→ **TO DO**
Every line from the one with "The height and width of the screenshot is (458, 572)." up to and including the one with "You are a computer-use agent. The" is to be output exactly as it appears below; pictures are not.
+++
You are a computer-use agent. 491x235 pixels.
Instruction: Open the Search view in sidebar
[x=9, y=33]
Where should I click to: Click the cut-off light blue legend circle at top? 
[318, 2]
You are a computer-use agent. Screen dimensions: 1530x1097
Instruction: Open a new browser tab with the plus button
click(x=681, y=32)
+++
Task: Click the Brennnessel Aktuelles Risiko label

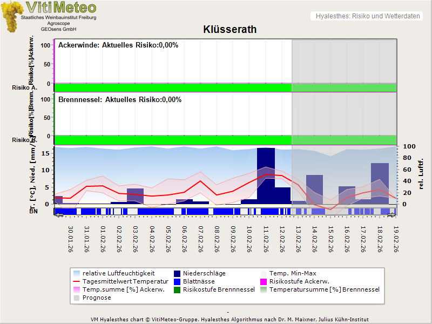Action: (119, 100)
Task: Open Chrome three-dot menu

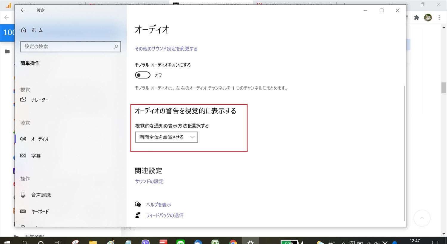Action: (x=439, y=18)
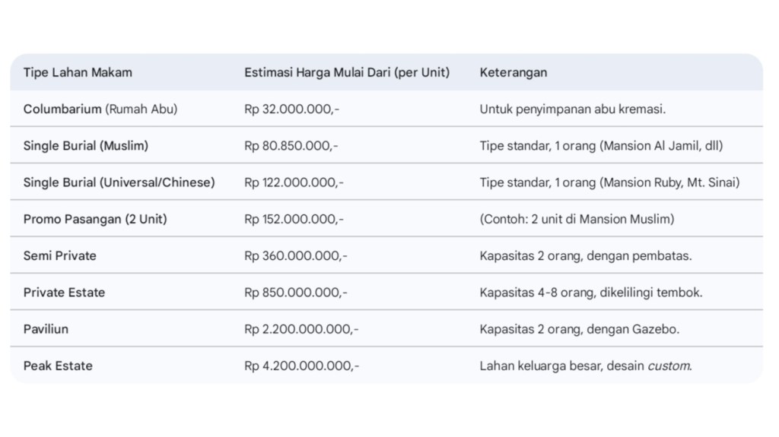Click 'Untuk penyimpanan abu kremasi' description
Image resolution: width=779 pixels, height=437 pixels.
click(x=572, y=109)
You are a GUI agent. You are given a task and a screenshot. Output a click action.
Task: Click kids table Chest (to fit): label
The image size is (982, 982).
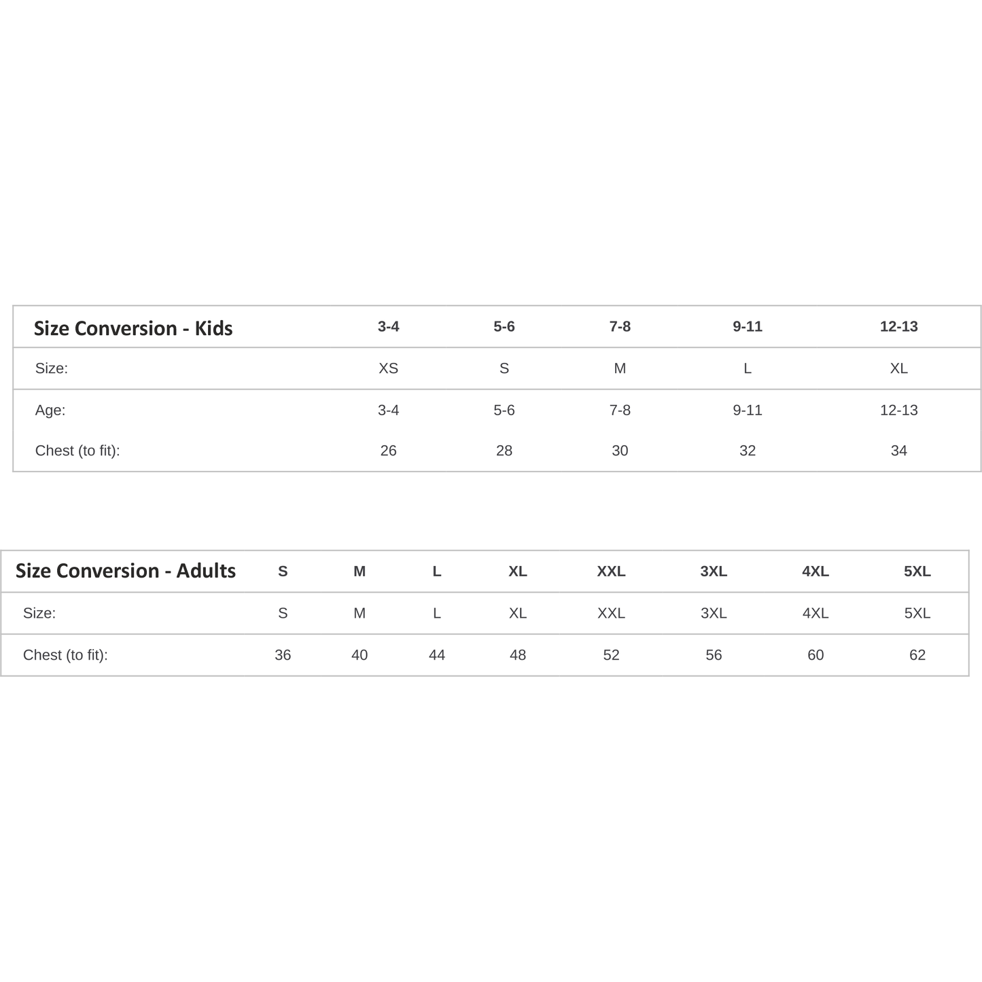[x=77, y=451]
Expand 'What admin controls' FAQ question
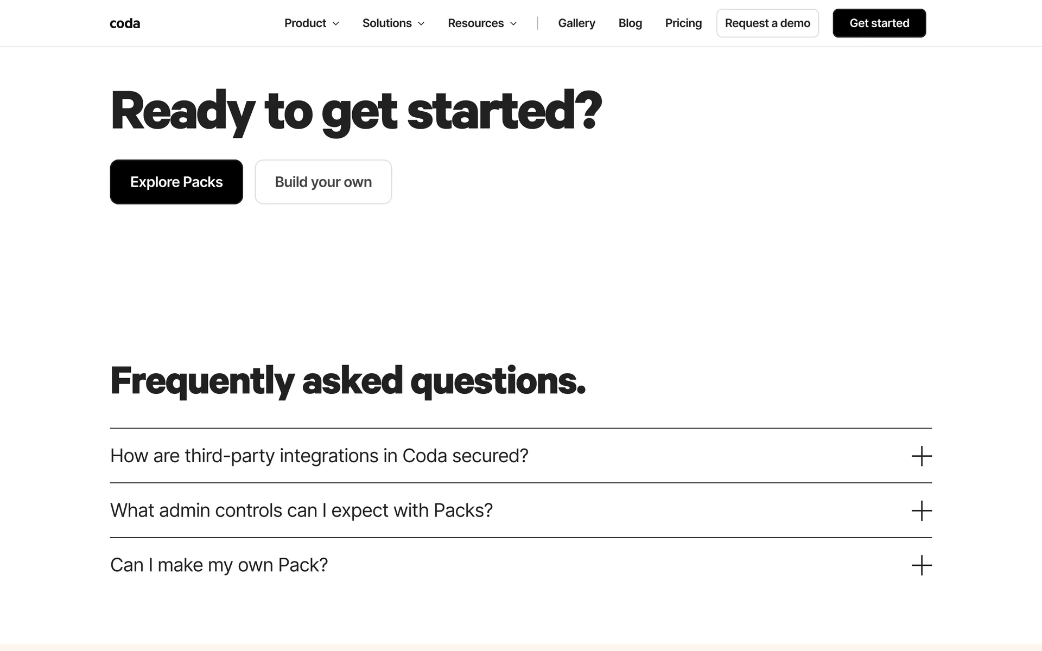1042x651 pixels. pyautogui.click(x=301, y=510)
+++
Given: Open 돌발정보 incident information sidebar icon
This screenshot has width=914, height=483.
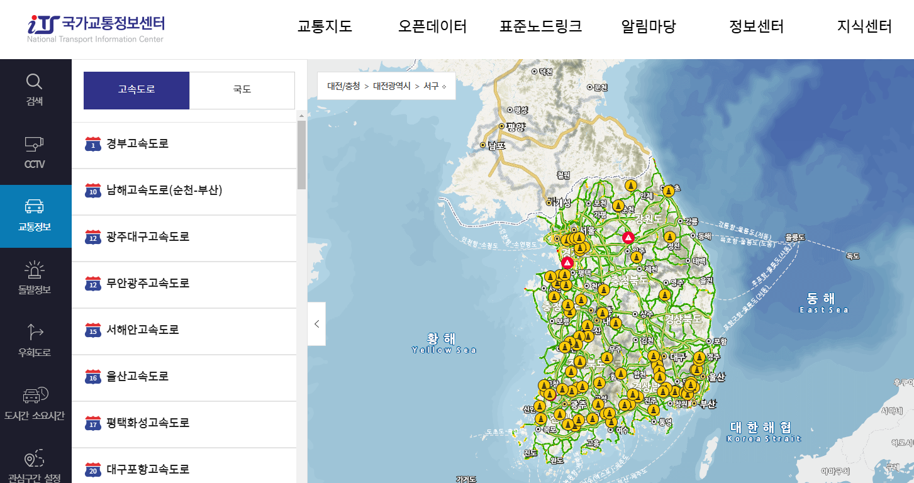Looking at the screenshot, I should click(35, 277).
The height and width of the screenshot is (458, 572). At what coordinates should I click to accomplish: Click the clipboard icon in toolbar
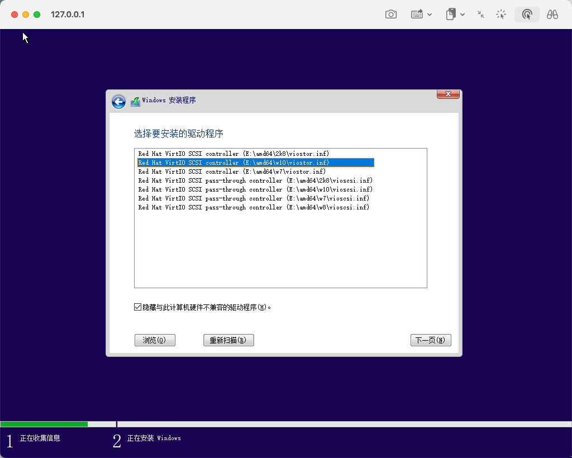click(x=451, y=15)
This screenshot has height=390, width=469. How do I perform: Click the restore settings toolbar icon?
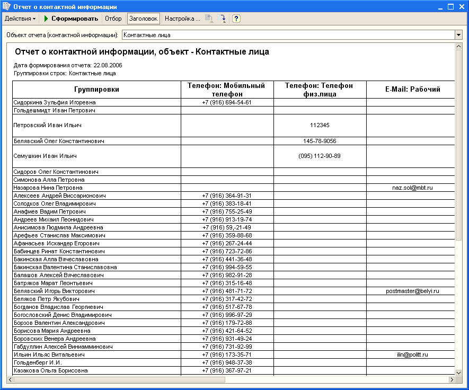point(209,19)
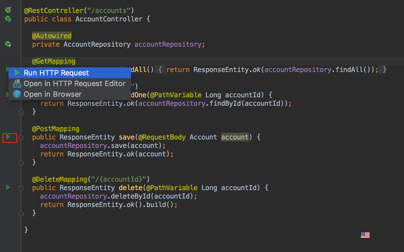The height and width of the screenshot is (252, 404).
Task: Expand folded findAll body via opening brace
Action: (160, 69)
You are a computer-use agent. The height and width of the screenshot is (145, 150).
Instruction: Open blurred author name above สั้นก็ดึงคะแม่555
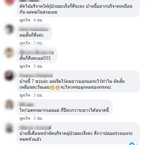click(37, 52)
+++
→ **RESULT**
The height and width of the screenshot is (458, 572). At what coordinates should I click to accomplish: Click the clipboard icon in toolbar
click(x=451, y=15)
This screenshot has height=390, width=469. How do I perform: Click the restore settings toolbar icon?
point(209,19)
The height and width of the screenshot is (252, 404).
Task: Expand folded findAll body via opening brace
Action: (160, 69)
You are a computer-use agent. The height and width of the screenshot is (145, 150).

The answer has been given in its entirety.